Or, il apparaît que plus une personne est normalisée, moins elle se distingue, moins elle marque la vue, moins elle attire l’attention, tant il est vrai que la marginalité, si elle est motif d’exclusion, a au moins la vertu de déranger.
La question conséquente est donc simple : certes, la possibilité de se laver limite le caractère repoussant et excluant de ceux qui vivent en rue. En effet, de nombreux témoignages, études et approches du problème du sans-abrisme témoignent de l’extrême distance qu’impose la saleté, entre les SDF et les autres usagers des rues et espaces publics. Il semble dès lors évident, et beaucoup de la force du projet de DoucheFLUX (ainsi que je l’ai déjà expliqué par ailleurs) repose sur le fait qu’il s’intègre dans ce biais : la caractéristique essentielle du SDF dans la mentalité urbaine, c’est non pas d’être sans logement, mais d’être sale, repoussant, sans hygiène, indigne, « intouchable » et infréquentable.
Ce fait est particulièrement intéressant s’il est analysé à revers : c’est bien plus la saleté qui confère une existence et une place au SDF dans l’espace urbain, et non pas la condition socio-économique de pauvreté et de non-logement. En témoigne un article rédigé par Anne-Françoise Dequiré, intitulé « Le corps des Sans Domicile Fixe ». Elle y explique un phénomène social spécifique aux sans-abris, plus particulièrement les femmes SDF : « l’invisibilité par la propreté, une technique de protection spécifique aux femmes SDF ? »
On peut lire dans l’article que
Afin d’assurer leur sécurité, certaines femmes adoptent alors une stratégie de dissimulation. Pour cela, elles vont maintenir une propreté au niveau de leur apparence physique afin de passer inaperçues et donc de ne pas être étiquetées SDF, voir clochardes.1
Le potentiel d’agression des femmes en rue étant très élevé, l’invisibilité est une stratégie importante. Tout comme l’extrême saleté peut en être une également. Mais, au-delà de l’importance stratégique d’une telle disposition, cette approche nous indique bien une réalité : la propreté, l’apparence physique élimine la visibilité singulière des SDF. En quelque sorte, la propreté rend au SDF la dimension qui lui manque pour être, à nouveau, simple usager des rues, et non pas habitant forcé de l’espace public.

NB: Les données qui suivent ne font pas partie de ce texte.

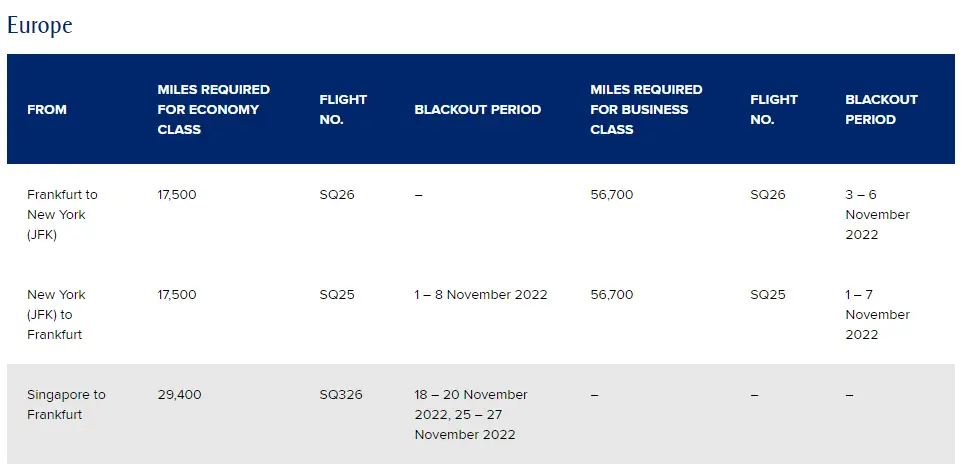Click 17,500 economy miles for New York to Frankfurt

tap(177, 295)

Si l’on pousse le raisonnement jusqu’au bout, on obtient un renversement presque absurde : la dignité du SDF, c’est sa saleté (sous-entendu, « n’est digne d’être perçu comme SDF que celui qui en expose ses marques : la saleté »)
La propreté du SDF, c’est ce qui lui élimine la capacité de susciter l’indignation éthique auprès de ceux qui en sont les observateurs. Or, c’est précisément l’indignation éthique qui soulève le geste de solidarité du passant, qui légitime la mendicité. Du moins, la question mérite d’être posée, et mériterait également des témoignages venant la confirmer ou l’infirmer.

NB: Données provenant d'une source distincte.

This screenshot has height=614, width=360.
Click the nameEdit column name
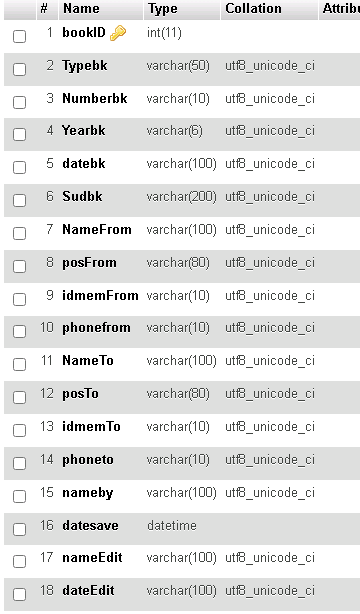[x=92, y=557]
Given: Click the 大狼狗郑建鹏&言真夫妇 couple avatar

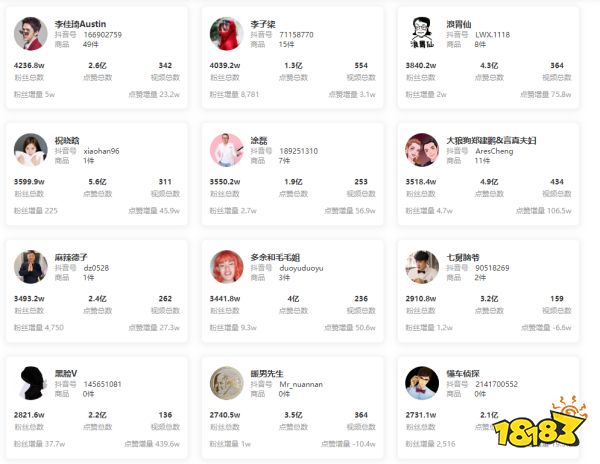Looking at the screenshot, I should (422, 150).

Si la propreté suffisait à éliminer le véritable problème posé par le sans-abrisme, à savoir la déchéance économique, l’absence de domicile et la pauvreté extrême de ses représentants, la question serait résolue. Mais ne doit-on pas envisager le risque que représente la disparition des marqueurs sociaux (la saleté) de la grande pauvreté, à savoir l’extension de l’indifférence à leur égard ?

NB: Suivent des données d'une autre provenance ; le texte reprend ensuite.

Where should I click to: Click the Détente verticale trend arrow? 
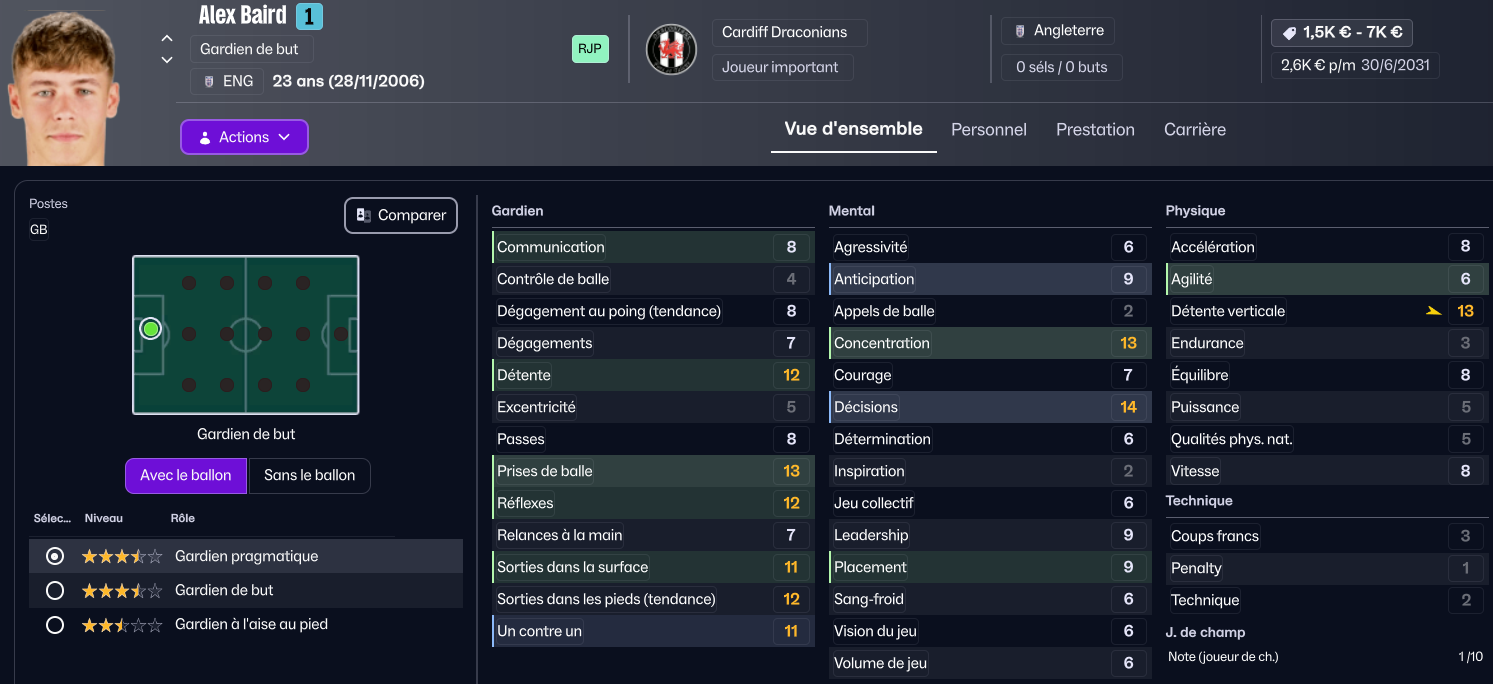1434,311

Avec plus de provocation, on pourrait demander ce qui est le plus « vendeur » : un SDF demandant de l’argent pour pouvoir se laver ou un SDF demandant de l’argent pour boire, voire même manger, se loger, etc. L’expérience urbaine doit probablement être révélatrice : on imagine assez bien la situation, la demande, la réaction, etc.
Si l’on creuse la question, on se rend compte que la tension posée par la propreté des SDF est très importante, y compris dans le droit civil et la jurisprudence. En effet, il existe plusieurs cas jurisprudentiels de dispositifs anti-mendicité où l’hygiène est le motif même de leur décision : la présence de SDF menace la « salubrité » des rues.
Je cite un extrait du très intéressant ouvrage de Marie-Thérèse Avon-Soletti, Des Vagabonds aux SDF : approches d’une marginalité :
C’est finalement une certaine représentation du corps que l’on cherche à écarter. Il est clair que le corps du clochard ou de l’ivrogne qui s’affiche publiquement dérange en soi, car il véhicule à la fois une image et un usage du corps non légitimes. Il s’agit donc d’empêcher la mise en scène publique d’un corps socialement dévalorisé, là le corps « sale » ou « malade » du clochard ivrogne, ici le corps « handicapé » du nain (réf. Au lancer de nain, interdit par invocation de la dignité humaine)2
Il me semble que c’est là que repose l’essentiel problème que je voudrais ouvrir à l’occasion de cette communication : il semble en effet évident que la tendance dominante des pouvoirs publics par rapport au sans-abrisme soit celle de l’éloignement, du masquage, de la quarantaine, du grand nettoyage. L’existence des SDF, de la grande pauvreté est bien moins un motif de lutte politique que le dérangement qu’ils imposent aux « citoyens des villes ». C’est l’identité même du sans-abri qui est objet de mobilisation, et non sa condition de grande précarité.
Comment, dans ce cadre, défendre un projet de lutte contre la grande pauvreté en proposant d’en effacer ce qui leur confère une marginalité dérangeante, c’est-à-dire une existence, l’objet d’une indignation ?
Le projet DoucheFLUX, bien entendu, n’entend pas proposer de solutions totales et définitives, mais il semble fort important de considérer cette approche dans l’équation de son angle d’attaque : peut-on se contenter d’éliminer la saleté des SDF ? Ou bien, à l’instar de nombreuses autres activités de l’asbl, renforcer la présence des SDF dans l’espace public ?
Il semble que le renforcement de leur visibilité peut constituer une voie intéressante de mise du sans-abrisme au centre de l’action sociale, de la même façon que les demandeurs d’asile, arrivés en masse, et « menacant » la salubrité de l’espace public, ont, beaucoup plus intensément et beaucoup plus rapidement que les SDF, attiré des mouvements gigantesques de mobilisation sociale.
Offrir plus de propreté aux SDF, c’est certes les rendre moins repoussant physiquement, mais c’est aussi les rendre beaucoup moins sexy socialement.
[1] DEQUIRÉ, A-F., « Le corps des Sans Domicile Fixe », in Santé et Éducation, n°3, 2010, §76. [En ligne,Consulté le 22 juin 2016.]
[2] AVON-SOLETTI, M-T., Des Vagabonds aux SDF : approches d’une marginalité, Saint-Etienne, PU Saint-Etienne, 2002, p.201, note 108.